Teaching on the London Rare Books School (LRBS) run the the Institute of English Studies (IES) is hugely rewarding because it has such a direct read-through to my research and writing. It makes me look at my topics afresh from year to year, ask myself what’s developed, what new resources need to be brought in or mentioned. The new edition of my handbook on Provenance Research (2019), which came out 25 years after the original edition, is wholly sincere in its acknowledgments to all my former summer school students, for helping to hone my thinking and my knowledge.

My courses have always been built around the idea of toolkits, of giving those who come a package of essential knowledge to help them better understand and interpret what they will find in books, be those inscriptions, bookplates, or bindings. They’re grounded in book-historical theory, but what I really hope is that my students will go back to their libraries and collections, whether as researchers or curators, enthused and empowered to look at least a bit anew at the evidence all around them.

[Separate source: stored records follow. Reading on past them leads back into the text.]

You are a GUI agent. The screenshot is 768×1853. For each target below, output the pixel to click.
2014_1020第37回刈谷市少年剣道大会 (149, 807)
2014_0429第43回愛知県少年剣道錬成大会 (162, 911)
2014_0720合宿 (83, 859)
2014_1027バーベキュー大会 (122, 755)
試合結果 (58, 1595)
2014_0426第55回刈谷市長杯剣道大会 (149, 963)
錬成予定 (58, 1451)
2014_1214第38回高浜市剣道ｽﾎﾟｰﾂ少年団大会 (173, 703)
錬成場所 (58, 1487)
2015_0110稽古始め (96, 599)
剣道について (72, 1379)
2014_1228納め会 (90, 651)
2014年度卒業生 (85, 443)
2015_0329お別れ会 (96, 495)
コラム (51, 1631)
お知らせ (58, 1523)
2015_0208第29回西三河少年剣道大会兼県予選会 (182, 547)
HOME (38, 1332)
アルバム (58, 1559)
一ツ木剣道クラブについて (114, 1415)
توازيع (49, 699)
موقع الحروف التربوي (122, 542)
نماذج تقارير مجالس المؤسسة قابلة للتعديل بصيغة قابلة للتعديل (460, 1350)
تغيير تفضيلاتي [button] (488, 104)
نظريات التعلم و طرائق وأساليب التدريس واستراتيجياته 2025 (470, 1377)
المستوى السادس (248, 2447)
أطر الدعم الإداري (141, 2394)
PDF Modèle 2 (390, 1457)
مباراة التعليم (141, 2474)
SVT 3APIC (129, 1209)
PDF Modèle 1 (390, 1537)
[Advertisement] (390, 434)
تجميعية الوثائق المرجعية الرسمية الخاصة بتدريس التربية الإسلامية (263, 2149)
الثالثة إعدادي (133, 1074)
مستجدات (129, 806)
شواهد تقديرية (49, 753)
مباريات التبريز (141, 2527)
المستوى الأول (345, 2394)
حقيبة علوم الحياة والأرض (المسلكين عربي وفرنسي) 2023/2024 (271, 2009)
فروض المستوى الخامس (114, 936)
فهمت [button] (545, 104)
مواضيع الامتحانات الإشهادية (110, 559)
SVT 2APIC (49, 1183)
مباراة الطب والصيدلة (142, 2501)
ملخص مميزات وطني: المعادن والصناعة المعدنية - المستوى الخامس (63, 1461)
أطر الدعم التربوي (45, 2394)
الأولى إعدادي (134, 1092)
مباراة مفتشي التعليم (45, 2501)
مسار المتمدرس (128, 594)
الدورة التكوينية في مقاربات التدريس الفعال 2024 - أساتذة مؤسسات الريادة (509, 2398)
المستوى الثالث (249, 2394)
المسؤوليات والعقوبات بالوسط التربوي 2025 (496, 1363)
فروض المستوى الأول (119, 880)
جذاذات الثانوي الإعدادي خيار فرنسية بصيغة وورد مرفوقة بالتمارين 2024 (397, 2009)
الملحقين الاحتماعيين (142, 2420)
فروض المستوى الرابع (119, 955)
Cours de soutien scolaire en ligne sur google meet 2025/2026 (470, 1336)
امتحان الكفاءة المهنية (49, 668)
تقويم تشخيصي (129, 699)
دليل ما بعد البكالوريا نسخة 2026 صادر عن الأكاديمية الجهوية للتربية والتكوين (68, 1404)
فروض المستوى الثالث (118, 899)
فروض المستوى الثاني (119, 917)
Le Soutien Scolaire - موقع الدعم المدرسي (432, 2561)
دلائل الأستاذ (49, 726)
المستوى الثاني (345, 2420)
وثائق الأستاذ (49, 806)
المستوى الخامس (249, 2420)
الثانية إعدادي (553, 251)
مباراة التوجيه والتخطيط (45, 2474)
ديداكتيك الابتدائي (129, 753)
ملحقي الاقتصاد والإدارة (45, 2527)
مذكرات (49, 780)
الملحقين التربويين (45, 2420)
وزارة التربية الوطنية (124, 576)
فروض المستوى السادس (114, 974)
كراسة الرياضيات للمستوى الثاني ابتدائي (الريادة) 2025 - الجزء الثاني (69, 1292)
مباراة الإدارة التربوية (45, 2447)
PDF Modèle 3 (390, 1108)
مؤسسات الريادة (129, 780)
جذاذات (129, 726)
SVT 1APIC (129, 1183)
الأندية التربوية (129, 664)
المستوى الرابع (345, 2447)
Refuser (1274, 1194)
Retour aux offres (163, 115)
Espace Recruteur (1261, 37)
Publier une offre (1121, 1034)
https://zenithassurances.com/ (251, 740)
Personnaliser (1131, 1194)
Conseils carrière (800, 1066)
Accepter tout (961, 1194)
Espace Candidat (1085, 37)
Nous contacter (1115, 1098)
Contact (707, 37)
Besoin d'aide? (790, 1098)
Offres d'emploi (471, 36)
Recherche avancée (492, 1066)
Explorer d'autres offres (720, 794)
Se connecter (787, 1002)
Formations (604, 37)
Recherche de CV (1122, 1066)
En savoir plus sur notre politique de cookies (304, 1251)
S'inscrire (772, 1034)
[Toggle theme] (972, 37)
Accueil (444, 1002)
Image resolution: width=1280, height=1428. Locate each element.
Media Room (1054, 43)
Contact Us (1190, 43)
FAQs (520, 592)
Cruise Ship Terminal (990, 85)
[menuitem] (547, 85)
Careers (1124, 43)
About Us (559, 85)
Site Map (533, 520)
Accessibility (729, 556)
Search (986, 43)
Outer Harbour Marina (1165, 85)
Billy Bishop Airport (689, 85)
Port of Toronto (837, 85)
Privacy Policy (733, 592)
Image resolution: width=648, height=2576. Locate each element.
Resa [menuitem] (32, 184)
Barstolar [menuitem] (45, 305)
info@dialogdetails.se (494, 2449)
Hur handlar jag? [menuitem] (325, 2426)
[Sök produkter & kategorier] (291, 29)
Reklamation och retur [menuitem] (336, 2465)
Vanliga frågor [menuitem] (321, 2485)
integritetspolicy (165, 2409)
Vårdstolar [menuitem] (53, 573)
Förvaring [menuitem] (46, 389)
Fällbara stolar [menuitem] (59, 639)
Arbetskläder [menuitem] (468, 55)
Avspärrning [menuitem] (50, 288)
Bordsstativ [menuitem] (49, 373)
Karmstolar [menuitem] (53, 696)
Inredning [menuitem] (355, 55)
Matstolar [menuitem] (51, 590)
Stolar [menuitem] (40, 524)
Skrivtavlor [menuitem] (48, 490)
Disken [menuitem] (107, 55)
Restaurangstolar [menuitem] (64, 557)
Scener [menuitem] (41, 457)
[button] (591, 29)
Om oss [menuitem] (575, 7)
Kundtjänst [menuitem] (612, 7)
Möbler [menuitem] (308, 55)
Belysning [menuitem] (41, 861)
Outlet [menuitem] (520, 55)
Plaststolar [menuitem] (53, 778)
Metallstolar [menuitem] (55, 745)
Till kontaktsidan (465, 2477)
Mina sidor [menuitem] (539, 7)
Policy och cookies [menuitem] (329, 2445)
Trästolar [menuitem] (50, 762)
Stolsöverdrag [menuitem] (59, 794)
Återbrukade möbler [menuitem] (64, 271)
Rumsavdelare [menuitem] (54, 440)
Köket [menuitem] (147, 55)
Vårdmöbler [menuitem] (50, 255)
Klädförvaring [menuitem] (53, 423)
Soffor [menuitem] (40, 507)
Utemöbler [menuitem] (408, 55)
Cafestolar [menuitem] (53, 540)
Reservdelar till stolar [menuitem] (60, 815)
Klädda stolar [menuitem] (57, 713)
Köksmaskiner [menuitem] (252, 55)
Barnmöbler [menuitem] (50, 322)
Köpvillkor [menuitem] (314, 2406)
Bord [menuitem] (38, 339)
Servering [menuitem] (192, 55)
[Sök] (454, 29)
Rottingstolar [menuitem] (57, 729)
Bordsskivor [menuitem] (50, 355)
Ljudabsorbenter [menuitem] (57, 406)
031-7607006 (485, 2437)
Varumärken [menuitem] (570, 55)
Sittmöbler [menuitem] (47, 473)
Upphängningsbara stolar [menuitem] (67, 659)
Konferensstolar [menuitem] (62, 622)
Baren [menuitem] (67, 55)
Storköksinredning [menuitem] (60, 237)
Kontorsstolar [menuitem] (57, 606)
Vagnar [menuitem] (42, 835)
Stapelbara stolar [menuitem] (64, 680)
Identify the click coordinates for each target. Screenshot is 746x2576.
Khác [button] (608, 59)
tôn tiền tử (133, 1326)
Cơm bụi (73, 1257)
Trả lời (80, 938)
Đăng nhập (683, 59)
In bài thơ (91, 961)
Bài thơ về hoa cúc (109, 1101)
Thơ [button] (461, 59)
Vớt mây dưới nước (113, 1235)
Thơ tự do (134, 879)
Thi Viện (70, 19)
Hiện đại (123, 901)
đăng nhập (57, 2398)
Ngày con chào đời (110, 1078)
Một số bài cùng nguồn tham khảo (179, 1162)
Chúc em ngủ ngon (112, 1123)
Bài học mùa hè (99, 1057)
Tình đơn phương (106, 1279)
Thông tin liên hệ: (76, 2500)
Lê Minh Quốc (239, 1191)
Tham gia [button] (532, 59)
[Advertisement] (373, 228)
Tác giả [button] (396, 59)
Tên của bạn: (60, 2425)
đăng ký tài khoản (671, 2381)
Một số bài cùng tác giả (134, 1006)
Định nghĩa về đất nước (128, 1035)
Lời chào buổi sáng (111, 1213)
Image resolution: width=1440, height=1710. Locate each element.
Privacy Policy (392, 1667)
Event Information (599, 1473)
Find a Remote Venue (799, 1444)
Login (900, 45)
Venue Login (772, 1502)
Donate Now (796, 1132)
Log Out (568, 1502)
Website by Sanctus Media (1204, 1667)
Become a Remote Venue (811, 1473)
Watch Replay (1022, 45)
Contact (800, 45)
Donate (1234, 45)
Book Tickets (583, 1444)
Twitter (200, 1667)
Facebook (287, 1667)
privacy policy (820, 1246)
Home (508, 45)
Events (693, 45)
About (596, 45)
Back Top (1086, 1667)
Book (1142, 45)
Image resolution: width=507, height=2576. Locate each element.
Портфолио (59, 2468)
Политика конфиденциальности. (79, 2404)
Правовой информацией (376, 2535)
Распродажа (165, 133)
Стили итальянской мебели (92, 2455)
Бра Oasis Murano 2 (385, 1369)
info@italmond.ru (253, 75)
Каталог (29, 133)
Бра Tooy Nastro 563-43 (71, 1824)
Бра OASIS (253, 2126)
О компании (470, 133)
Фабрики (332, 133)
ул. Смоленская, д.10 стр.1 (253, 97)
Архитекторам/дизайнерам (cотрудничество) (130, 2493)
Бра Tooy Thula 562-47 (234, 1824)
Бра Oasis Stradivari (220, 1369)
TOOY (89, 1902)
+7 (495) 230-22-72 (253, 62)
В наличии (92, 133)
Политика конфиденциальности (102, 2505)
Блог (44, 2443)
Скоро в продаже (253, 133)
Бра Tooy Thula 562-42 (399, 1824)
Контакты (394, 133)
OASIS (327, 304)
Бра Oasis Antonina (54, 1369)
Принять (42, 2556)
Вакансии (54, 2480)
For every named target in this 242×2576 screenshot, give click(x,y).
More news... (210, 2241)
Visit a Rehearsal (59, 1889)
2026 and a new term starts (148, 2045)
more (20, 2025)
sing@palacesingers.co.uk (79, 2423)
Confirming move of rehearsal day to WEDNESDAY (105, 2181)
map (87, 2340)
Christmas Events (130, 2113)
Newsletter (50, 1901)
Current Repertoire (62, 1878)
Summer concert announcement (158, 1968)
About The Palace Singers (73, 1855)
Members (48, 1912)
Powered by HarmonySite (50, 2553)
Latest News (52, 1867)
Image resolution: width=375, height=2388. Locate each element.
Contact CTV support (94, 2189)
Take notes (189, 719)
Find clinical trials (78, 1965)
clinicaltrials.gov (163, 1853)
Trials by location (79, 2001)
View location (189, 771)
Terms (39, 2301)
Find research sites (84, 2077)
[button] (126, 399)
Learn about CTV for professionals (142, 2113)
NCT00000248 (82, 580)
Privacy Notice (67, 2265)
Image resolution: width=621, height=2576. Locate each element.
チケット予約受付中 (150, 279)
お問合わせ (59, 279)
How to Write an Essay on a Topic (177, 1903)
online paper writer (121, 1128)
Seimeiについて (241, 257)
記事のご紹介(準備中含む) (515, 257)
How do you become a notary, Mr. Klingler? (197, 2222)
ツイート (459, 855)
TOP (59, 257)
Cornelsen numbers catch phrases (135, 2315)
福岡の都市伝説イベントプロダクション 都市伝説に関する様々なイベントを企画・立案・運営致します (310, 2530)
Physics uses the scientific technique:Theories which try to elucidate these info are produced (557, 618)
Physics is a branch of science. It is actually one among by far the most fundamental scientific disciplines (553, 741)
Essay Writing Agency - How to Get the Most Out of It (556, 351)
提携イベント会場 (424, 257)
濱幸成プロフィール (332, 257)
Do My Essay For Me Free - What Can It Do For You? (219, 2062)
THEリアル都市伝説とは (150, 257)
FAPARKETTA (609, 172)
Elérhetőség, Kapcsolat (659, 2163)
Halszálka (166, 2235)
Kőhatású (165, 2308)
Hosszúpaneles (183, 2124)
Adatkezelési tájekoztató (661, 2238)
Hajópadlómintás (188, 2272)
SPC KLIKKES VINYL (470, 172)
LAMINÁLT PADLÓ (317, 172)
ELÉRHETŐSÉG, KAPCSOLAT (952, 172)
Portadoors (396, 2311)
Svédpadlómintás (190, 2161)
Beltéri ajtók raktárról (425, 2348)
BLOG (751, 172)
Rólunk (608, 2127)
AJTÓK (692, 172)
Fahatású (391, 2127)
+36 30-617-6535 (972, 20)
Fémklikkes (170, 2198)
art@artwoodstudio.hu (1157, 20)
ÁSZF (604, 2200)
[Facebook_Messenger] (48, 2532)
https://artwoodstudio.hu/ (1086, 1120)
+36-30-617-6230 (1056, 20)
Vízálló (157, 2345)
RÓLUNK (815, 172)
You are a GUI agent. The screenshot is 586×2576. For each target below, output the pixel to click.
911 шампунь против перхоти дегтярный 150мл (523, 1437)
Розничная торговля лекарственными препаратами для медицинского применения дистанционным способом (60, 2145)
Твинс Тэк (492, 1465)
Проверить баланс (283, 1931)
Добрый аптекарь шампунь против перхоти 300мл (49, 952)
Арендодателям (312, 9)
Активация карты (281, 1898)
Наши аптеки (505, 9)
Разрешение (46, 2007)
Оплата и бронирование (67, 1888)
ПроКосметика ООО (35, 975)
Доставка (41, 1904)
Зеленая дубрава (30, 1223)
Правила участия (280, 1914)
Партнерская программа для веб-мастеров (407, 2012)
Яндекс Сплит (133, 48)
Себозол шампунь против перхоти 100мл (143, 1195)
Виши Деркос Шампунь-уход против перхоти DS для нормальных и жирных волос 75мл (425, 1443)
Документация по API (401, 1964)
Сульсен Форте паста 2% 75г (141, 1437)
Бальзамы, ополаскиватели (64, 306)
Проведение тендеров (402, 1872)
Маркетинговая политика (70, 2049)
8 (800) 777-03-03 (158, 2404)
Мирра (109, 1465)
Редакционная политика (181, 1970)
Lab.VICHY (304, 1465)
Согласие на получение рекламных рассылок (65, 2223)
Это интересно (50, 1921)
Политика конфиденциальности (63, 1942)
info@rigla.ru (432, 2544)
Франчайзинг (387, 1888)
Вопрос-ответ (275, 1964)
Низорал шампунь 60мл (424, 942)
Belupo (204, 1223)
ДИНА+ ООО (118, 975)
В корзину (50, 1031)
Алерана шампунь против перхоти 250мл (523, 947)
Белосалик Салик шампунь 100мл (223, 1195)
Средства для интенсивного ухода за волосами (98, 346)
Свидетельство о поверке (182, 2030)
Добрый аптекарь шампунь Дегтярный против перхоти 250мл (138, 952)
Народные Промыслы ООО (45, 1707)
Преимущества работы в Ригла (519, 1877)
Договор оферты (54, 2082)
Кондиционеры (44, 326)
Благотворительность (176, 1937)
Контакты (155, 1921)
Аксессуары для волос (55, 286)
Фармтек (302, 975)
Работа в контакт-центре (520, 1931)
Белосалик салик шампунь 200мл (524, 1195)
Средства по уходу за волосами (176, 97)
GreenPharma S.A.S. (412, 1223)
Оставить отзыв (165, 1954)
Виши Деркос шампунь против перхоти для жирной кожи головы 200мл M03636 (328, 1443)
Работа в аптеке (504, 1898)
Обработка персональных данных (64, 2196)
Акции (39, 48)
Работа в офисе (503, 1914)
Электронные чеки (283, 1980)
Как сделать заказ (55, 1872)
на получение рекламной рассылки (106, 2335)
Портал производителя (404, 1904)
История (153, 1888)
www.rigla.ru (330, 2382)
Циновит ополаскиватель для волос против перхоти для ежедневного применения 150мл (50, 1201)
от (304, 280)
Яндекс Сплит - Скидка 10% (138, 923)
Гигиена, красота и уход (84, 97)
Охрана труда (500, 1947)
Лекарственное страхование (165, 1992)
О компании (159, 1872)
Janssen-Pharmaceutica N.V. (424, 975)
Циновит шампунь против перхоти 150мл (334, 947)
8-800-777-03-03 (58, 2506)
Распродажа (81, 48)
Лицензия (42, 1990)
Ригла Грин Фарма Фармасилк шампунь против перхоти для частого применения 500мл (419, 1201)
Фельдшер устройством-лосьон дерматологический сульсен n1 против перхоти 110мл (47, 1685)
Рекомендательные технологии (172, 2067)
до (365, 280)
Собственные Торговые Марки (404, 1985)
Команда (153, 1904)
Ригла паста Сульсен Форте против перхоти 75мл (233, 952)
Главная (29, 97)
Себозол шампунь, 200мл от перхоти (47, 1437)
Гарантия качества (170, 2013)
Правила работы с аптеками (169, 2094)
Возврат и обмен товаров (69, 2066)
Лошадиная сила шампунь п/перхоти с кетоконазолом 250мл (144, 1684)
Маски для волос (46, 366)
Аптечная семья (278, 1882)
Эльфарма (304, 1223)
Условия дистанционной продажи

I don’t think there’s any substitute (except during Covid-19) for picking up a book, handling and experiencing it, learning from it as the best teacher. The knowledge I have has been built up over a lifetime of looking at many thousands of books in my profession as a librarian and my scholarly research. If I can pass on some of that, and also my ideas about what’s important – well, what better chance do I have of influencing the future as well as the present?

Dr David Pearson retired from a long professional career in libraries and archives in 2017. He has published extensively on aspects of provenance research in book history, private libraries, and bookbinding. His most recent publication is Book Ownership in Stuart England (Oxford University Press, 2020), and he is the creator of the electronic database, Book Owners Online.